▶ **Input data**:
-- Opening Marker --

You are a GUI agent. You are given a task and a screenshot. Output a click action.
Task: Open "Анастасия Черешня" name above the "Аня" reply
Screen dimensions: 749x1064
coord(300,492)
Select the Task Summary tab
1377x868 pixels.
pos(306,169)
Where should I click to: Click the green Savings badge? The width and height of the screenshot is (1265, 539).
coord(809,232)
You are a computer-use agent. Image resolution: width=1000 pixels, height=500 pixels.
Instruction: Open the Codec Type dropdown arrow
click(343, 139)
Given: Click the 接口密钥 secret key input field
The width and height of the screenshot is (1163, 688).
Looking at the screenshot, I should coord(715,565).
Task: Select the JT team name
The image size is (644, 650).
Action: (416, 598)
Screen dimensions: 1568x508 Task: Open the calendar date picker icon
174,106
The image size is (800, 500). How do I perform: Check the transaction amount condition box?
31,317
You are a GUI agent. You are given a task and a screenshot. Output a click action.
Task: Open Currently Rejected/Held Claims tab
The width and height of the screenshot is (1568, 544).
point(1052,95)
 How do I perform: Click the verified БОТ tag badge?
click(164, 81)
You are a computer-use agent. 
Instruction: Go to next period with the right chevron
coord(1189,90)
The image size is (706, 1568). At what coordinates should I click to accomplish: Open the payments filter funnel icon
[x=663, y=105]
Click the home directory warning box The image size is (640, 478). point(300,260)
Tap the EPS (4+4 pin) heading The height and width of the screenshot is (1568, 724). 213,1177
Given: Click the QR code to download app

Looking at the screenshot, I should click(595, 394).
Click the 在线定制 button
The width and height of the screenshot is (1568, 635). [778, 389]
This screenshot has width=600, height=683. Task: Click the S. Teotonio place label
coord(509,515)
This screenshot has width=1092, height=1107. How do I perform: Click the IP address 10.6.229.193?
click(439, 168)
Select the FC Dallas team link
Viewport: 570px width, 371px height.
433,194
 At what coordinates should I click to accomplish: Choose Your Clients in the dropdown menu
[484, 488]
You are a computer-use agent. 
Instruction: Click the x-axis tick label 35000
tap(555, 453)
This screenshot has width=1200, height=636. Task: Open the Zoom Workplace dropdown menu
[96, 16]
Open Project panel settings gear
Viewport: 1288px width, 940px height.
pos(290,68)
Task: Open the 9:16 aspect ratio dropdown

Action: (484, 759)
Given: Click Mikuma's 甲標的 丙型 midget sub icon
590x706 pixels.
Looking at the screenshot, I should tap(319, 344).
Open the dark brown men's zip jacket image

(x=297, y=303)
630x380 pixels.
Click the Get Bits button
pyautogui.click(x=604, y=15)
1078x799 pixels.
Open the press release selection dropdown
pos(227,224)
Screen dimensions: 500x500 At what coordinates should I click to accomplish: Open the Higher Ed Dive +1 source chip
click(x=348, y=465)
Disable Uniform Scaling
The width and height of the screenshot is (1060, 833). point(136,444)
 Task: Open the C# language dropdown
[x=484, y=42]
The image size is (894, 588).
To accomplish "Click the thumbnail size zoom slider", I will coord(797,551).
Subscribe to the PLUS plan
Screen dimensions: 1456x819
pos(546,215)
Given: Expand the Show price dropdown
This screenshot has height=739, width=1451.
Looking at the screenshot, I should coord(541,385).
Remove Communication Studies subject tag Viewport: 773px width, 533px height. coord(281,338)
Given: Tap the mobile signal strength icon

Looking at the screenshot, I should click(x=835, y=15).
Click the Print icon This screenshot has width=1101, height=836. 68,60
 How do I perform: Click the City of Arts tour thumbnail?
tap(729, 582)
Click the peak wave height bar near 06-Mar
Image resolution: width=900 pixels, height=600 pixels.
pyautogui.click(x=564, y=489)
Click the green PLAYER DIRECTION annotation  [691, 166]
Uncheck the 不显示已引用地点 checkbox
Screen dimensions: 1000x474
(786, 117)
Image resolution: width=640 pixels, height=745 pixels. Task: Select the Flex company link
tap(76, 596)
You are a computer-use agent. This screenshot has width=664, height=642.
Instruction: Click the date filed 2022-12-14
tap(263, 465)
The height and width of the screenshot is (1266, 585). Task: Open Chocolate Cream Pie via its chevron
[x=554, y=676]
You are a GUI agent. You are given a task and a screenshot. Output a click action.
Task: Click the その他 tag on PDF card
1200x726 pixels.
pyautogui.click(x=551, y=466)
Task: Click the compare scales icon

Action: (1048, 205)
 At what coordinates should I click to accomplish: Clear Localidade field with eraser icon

-- Closing Marker --

▶ **Work to complete**: All the records, from the first line to the last: repeat them exactly.

▶ **Exercise solution**:
You are a GUI agent. You are given a task and a screenshot. Output a click action.
Task: Open "Анастасия Черешня" name above the "Аня" reply
Screen dimensions: 749x1064
coord(300,492)
Select the Task Summary tab
1377x868 pixels.
pos(306,169)
Where should I click to: Click the green Savings badge? The width and height of the screenshot is (1265, 539).
coord(809,232)
You are a computer-use agent. Image resolution: width=1000 pixels, height=500 pixels.
Instruction: Open the Codec Type dropdown arrow
click(343, 139)
Given: Click the 接口密钥 secret key input field
The width and height of the screenshot is (1163, 688).
Looking at the screenshot, I should coord(715,565).
Task: Select the JT team name
The image size is (644, 650).
Action: (416, 598)
Screen dimensions: 1568x508 Task: Open the calendar date picker icon
174,106
The image size is (800, 500). How do I perform: Check the transaction amount condition box?
31,317
You are a GUI agent. You are given a task and a screenshot. Output a click action.
Task: Open Currently Rejected/Held Claims tab
The width and height of the screenshot is (1568, 544).
point(1052,95)
 How do I perform: Click the verified БОТ tag badge?
click(164, 81)
You are a computer-use agent. 
Instruction: Go to next period with the right chevron
coord(1189,90)
The image size is (706, 1568). At what coordinates should I click to accomplish: Open the payments filter funnel icon
[x=663, y=105]
Click the home directory warning box The image size is (640, 478). point(300,260)
Tap the EPS (4+4 pin) heading The height and width of the screenshot is (1568, 724). 213,1177
Given: Click the QR code to download app

Looking at the screenshot, I should click(595, 394).
Click the 在线定制 button
The width and height of the screenshot is (1568, 635). [778, 389]
This screenshot has width=600, height=683. Task: Click the S. Teotonio place label
coord(509,515)
This screenshot has width=1092, height=1107. How do I perform: Click the IP address 10.6.229.193?
click(439, 168)
Select the FC Dallas team link
Viewport: 570px width, 371px height.
433,194
 At what coordinates should I click to accomplish: Choose Your Clients in the dropdown menu
[484, 488]
You are a computer-use agent. 
Instruction: Click the x-axis tick label 35000
tap(555, 453)
This screenshot has width=1200, height=636. Task: Open the Zoom Workplace dropdown menu
[96, 16]
Open Project panel settings gear
Viewport: 1288px width, 940px height.
pos(290,68)
Task: Open the 9:16 aspect ratio dropdown

Action: (484, 759)
Given: Click Mikuma's 甲標的 丙型 midget sub icon
590x706 pixels.
Looking at the screenshot, I should tap(319, 344).
Open the dark brown men's zip jacket image

(x=297, y=303)
630x380 pixels.
Click the Get Bits button
pyautogui.click(x=604, y=15)
1078x799 pixels.
Open the press release selection dropdown
pos(227,224)
Screen dimensions: 500x500 At what coordinates should I click to accomplish: Open the Higher Ed Dive +1 source chip
click(x=348, y=465)
Disable Uniform Scaling
The width and height of the screenshot is (1060, 833). point(136,444)
 Task: Open the C# language dropdown
[x=484, y=42]
The image size is (894, 588).
To accomplish "Click the thumbnail size zoom slider", I will coord(797,551).
Subscribe to the PLUS plan
Screen dimensions: 1456x819
pos(546,215)
Given: Expand the Show price dropdown
This screenshot has height=739, width=1451.
Looking at the screenshot, I should coord(541,385).
Remove Communication Studies subject tag Viewport: 773px width, 533px height. coord(281,338)
Given: Tap the mobile signal strength icon

Looking at the screenshot, I should click(x=835, y=15).
Click the Print icon This screenshot has width=1101, height=836. 68,60
 How do I perform: Click the City of Arts tour thumbnail?
tap(729, 582)
Click the peak wave height bar near 06-Mar
Image resolution: width=900 pixels, height=600 pixels.
pyautogui.click(x=564, y=489)
Click the green PLAYER DIRECTION annotation  [691, 166]
Uncheck the 不显示已引用地点 checkbox
Screen dimensions: 1000x474
(786, 117)
Image resolution: width=640 pixels, height=745 pixels. Task: Select the Flex company link
tap(76, 596)
You are a computer-use agent. This screenshot has width=664, height=642.
Instruction: Click the date filed 2022-12-14
tap(263, 465)
The height and width of the screenshot is (1266, 585). Task: Open Chocolate Cream Pie via its chevron
[x=554, y=676]
You are a GUI agent. You are given a task and a screenshot. Output a click action.
Task: Click the その他 tag on PDF card
1200x726 pixels.
pyautogui.click(x=551, y=466)
Task: Click the compare scales icon

Action: (1048, 205)
 At what coordinates should I click to accomplish: Clear Localidade field with eraser icon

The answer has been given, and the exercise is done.